Frau Sch. fühlte sich durch diese inkonsequente Verhaltensweise seitens der Finanzbehörden vor den Kopf gestoßen und legte sowohl beim Finanzamt Graz als auch beim Unabhängigen Finanzsenat Berufung ein - jedoch wurden beide Beeinspruchungen abgewiesen. Zu diesem Zeitpunkt war die Beschwerdeführerin bereits arbeitsunfähig und durch Privatkonkurs bis aufs Existenzminimum gepfändet worden.

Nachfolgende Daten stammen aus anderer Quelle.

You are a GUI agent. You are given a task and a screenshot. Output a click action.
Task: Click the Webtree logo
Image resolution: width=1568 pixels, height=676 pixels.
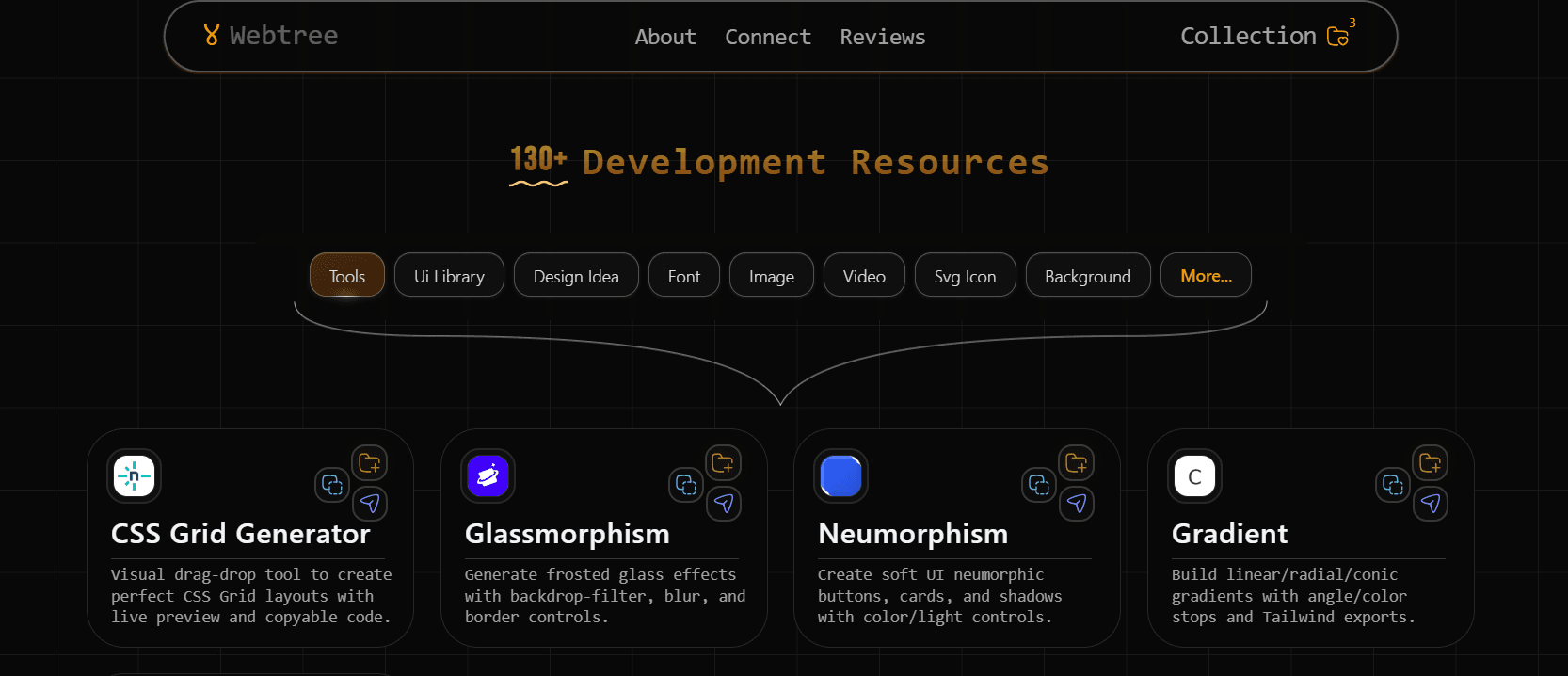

In einer Bürgeranwalt-Sendung von 2007 kündigte der damalige Sektionschef im Finanzministerium an dass im Einzelfall aus „Billigkeitsgründen“ der Steuerrückstand von Frau Sch. nachgelassen werden könne.

Generelle Klarheit, welche Ausgaben für ein Begräbnis steuerlich absetzbar sind gibt es allerdings erst seit einer Entscheidung des Verwaltungsgerichtshofs. Volksanwältin Brinek begrüßte diese, da sie die Haltung der Volksanwaltschaft unterstütze. Entscheidend sei dass wenn Familien die Kosten für eine Bestattung übernehmen dies nicht allein aus sittlicher Verpflichtung sondern auch aus rechtlicher Verpflichtung geschieht. Daraus sei abzuleiten dass die Angehörigen die Begräbniskosten bis zu einem Betrag von 4000 € beim Finanzamt geltend machen können. Dies tritt dann ein wenn die Summe im Nachlass der/des Verstorbenen nicht abgedeckt sei, ansonsten wäre es aus dem Erbe zu bestreiten. Somit sind künftig solche Kulanzlösungen aus „Billigkeitsgründen“ von vornherein nicht mehr erforderlich und die Rechtslage eindeutig.